Saturday, December 01, 2007

Murder Victims' Families Speak Out Against the Death Penalty

As an anti-death penalty activist one of the questions that I often hear is "If one of your loved ones was murdered. Do you still support the death penalty?" It is hard to answer this question since I have never been in that situation. However, I can always point out to many Murder Victim' Families that decided not support the death penalty such as Marietta Jaeger, Ron Carlson, Bill Pelke and George White. These video clips are taken from the documentary "Step By Step A Journey of Hope" produced by Micki Dickoff.

Marietta Jaeger's daughter Susie was abducted at the age of seven during a family camping trip in Montana. For over a year afterwards, the family knew nothing of Susie's whereabouts. Shortly before the one-year anniversary of Susie's disappearance, Marietta stated to the press that she wanted to speak with the person who had taken her child. On the anniversary date, she received a call from a young man who taunted her by asking, "So what do you want to talk to me about?"

During the year following Susie's disappearance, Marietta had struggled to balance her rage against her belief in the need for forgiveness. Her immediate response to the young man was to ask how he was feeling, since his actions must have placed a heavy burden on his soul. Her caring words disarmed him, and he broke down in tears on the phone. He subsequently spoke with Marietta for over an hour, revealing details about himself and the crime that ultimately allowed the FBI to solve the case.

Marietta was to learn that Susie had been killed on a remote Montana ranch a week after she disappeared. Despite her family's tragedy, she remains committed to forgiveness and has been an ardent opponent of the death penalty for the over 25 years since Susie's death.

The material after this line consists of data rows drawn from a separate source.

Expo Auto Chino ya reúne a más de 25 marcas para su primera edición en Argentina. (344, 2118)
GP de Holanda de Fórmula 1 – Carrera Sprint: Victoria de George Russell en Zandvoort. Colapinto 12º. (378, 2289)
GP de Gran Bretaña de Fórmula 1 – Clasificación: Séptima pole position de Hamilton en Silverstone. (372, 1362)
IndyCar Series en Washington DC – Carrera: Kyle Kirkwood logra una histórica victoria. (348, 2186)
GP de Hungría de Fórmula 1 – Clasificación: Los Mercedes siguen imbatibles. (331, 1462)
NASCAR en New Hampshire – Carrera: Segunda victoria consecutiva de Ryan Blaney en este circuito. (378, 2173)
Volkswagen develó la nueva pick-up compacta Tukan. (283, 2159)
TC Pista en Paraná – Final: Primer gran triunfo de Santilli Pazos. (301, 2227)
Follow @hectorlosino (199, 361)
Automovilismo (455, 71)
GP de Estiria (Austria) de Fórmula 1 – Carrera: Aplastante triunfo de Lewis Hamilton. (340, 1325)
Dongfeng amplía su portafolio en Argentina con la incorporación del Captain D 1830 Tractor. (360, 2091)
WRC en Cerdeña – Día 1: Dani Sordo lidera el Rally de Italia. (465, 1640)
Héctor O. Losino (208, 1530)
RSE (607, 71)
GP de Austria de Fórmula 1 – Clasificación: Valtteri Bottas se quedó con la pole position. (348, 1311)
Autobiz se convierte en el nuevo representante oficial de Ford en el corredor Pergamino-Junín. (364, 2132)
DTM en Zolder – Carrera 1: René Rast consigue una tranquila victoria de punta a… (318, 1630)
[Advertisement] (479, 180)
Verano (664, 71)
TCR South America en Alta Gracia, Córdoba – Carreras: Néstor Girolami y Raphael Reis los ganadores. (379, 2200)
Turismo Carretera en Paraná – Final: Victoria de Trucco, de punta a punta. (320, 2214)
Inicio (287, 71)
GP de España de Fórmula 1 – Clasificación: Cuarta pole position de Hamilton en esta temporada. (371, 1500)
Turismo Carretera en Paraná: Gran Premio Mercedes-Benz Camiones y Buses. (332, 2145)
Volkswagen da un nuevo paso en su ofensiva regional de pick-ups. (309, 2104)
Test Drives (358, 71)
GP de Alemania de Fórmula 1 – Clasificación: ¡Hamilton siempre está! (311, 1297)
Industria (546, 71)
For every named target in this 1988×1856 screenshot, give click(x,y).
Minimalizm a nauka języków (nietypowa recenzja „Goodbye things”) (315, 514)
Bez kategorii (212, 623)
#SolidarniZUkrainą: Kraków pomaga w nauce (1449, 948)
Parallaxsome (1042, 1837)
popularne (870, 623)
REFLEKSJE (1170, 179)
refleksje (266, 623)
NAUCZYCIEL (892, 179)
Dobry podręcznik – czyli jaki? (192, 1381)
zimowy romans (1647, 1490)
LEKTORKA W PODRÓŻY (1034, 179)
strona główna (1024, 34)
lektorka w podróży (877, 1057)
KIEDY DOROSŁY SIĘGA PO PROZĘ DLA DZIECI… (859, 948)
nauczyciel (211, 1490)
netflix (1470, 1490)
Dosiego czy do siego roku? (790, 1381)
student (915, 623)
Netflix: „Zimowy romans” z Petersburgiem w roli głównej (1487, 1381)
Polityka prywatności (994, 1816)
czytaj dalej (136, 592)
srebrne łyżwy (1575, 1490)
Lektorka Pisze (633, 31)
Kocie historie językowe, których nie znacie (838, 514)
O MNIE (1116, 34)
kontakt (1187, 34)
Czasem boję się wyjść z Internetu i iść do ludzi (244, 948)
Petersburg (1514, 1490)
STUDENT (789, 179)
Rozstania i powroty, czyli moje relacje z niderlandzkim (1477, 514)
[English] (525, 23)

Ron Carlson's sister, Deborah Ruth Carlson Davis Thornton, and Jerry Lynn Dean were murdered with a pick ax by Karla Faye Tucker and Daniel Ryan Garrett on June 13, 1983. Both Tucker and Garrett were sentenced to death. Ron originally supported their sentences, telling the prosecutors, "I think they got what they deserved." Ron lost his stepfather and natural father within a year of Deborah's death. "You can't imagine the anger that was in this body," he says now. For many years, Ron treated his pain with alcohol and drugs, until becoming a Christian and turning his life "over to the Lord" in 1990. Ron ultimately forgave Karla and Dan and worked hard to commute their death sentences.

Dan died in prison of natural causes in 1993. Despite widespread appeals on her behalf, Karla Faye Tucker was executed on February 3,1998, in Huntsville, Texas. Ron was invited by Karla to witness the execution as one of her representatives. When he did so, he become the first known victim's family member to witness an execution on behalf of the murderer. Ron's decision caused rifts within his family that remain to be healed. But most family members still offer their love and support. And Ron knows he made the right decision. "I drew strength from the Lord, and I knew he was here. God reached out of heaven to hold us in his hands and cradle us with his love and compassion. Karla died with a smile on her face. They took her body, but they didn't kill her spirit."

Bill Pelke's 78 - year - old grandmother Ruth, taught Bible lessons to neighborhood children in Gary, Indiana. One day, May 14th, 1985, four ninth grade girls from the local high school come to her door asking about the lessons, and she invited them into her home. As she turned to get information for them, one grabbed a vase and hit her over the head. Another pulled a knife out of her purse and began to stab her. Ruth was stabbed a total of 33 times. While one of the girls held the knife inside her, the others ransacked her house. They ended up with $10.00 and her ten-year-old car.

A year later, one of the girls, Paula Cooper, was sentenced to death for the crime. She had been 15 when the murder occurred, and at 16 became the youngest female on death row in America. Originally supportive of Paula's death sentence, Bill eventually forgave Paula, began corresponding and visiting with her, and worked to overturn her sentence. She is now serving 60 years in prison. Bill recently retired after over 30 years of service with Bethlehem Steel and plans to devote his retirement to abolishing the death penalty. He recently purchased a tour bus to travel across the country and spread the message of forgiveness and hope.

On February 27, 1985, the White family experienced first-hand the insanity and horror of murder. George and his wife Charlene were shot repeatedly by an armed robber at his place of business in Enterprise, Alabama. George held Charlene in his arms as her life slipped away. Their children, Tom and Christie, were only 12 and 5 at the time. The nightmare had just begun. Sixteen months later, George was charged with murdering his wife. Following a capital murder trial that was later described as "a mockery and a sham", George was convicted and sentenced to life in prison. His conviction was overturned in 1989 and he was released from prison, but George remained in legal limbo until 1992, when proof of his innocence was finally brought forward. Following a brief hearing the trial court ordered the charge against him forevermore dismissed. The nightmare had lasted more than seven years...had the State of Alabama had its way, George White would be a dead man today.

Understanding fully how easy it is to become advocates for revenge, the White family, however, rejects the death penalty as a solution and as way of healing the wounds of their loss.